高級感を演出するために過度な装飾を使うのではなく、
一枚板の存在感、銅という素材の美しさ、落ち着いた照明計画、ダークトーンで統一された内装。
これらを組み合わせることで、大人がゆっくり食事を楽しめる上質な空間をつくり上げています。

カウンターを主役にした無駄のないレイアウト
プランニングは非常にシンプル。
入口正面にカウンター席とオープンキッチンを配置し、その奥に個室・半個室を設けています。
初めて来店するお客様にはライブ感のあるカウンターで期待感を演出し、奥では落ち着いた食事の時間を提供する。
限られた30席という規模の中でも、異なる利用シーンに対応できる効率的なゾーニングが印象的でした。
盛り付けそのものがエンターテインメント
料理はコース形式で提供。
鮮やかな青い器に網がセットされ、その上へ一本ずつ丁寧に創作串揚げが提供されていきます。
次は何が出てくるのか。
そんなワクワク感を演出する提供スタイルで、料理を待つ時間までも楽しませてくれます。
串ごとに異なる4種類のソースが用意され、それぞれ最適な組み合わせで味わえるのも魅力。

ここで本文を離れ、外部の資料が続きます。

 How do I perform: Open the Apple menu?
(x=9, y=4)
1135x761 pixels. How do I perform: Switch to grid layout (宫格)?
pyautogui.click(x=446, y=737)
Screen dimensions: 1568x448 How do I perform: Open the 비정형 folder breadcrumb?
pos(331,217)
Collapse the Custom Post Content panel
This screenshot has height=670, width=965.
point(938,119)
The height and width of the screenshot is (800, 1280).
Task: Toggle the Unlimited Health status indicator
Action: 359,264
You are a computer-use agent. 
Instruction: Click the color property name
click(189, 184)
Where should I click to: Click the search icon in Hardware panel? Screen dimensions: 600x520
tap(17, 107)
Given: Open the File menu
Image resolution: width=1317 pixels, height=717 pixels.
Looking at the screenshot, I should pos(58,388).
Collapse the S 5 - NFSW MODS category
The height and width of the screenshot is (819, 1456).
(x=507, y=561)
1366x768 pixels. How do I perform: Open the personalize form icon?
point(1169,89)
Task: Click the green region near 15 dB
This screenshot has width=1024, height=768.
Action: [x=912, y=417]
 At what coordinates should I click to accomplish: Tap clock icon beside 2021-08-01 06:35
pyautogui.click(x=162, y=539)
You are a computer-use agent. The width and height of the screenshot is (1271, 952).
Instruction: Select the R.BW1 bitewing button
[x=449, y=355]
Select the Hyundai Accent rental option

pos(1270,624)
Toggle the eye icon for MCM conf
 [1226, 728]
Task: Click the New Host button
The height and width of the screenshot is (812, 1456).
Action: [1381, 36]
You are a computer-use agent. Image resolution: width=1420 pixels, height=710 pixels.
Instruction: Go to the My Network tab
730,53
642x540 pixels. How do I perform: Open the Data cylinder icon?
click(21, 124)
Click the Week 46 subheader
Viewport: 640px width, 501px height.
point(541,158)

見た目だけでなく、味の完成度も非常に高く、最後まで飽きることなく楽しめました。


ワインとのペアリングも魅力
ドリンクはワインのラインアップが充実。
創作串揚げとの相性を考えた構成になっており、日本酒だけではなくワインを楽しみたい方にも満足度の高い内容でした。
無駄のないオペレーションが心地よい
訪問時はほぼ満席。
店内は20代〜40代のカップルや夫婦が中心で、大人の利用が多い印象でした。
スタッフは約6名で運営。
満席にもかかわらず料理提供はスムーズで、スタッフ同士の連携も非常に良好。
必要以上に話しかけることはありませんが、気配りは行き届いており、無駄のないスマートな接客が印象的でした。
価格以上の満足感を得られる一軒
今回の会計は2人で約13,200円。
この価格で、
- 上質な和モダン空間
- ライブ感あるカウンター体験
- 創作性の高い串揚げ
- スムーズなサービス
まで楽しめることを考えると、コストパフォーマンスは非常に高いと感じました。
デザイン研究所としての視点
「串揚げキッチンだん」の魅力は、決して豪華な内装ではありません。
素材・照明・ライブ感を巧みに組み合わせることで、価格帯以上の高級感を演出していることにあります。
特に、一枚板のカウンターと銅製フライヤーを主役に据えたデザインは、料理そのものを空間演出の一部へと昇華させています。
飲食店では、料理だけではなく「どのように料理を見せるか」がブランド価値を大きく左右します。
その好例として、繁盛店づくりを考える飲食店オーナーや設計・デザインに携わる方にも、ぜひ参考にしていただきたい一軒でした。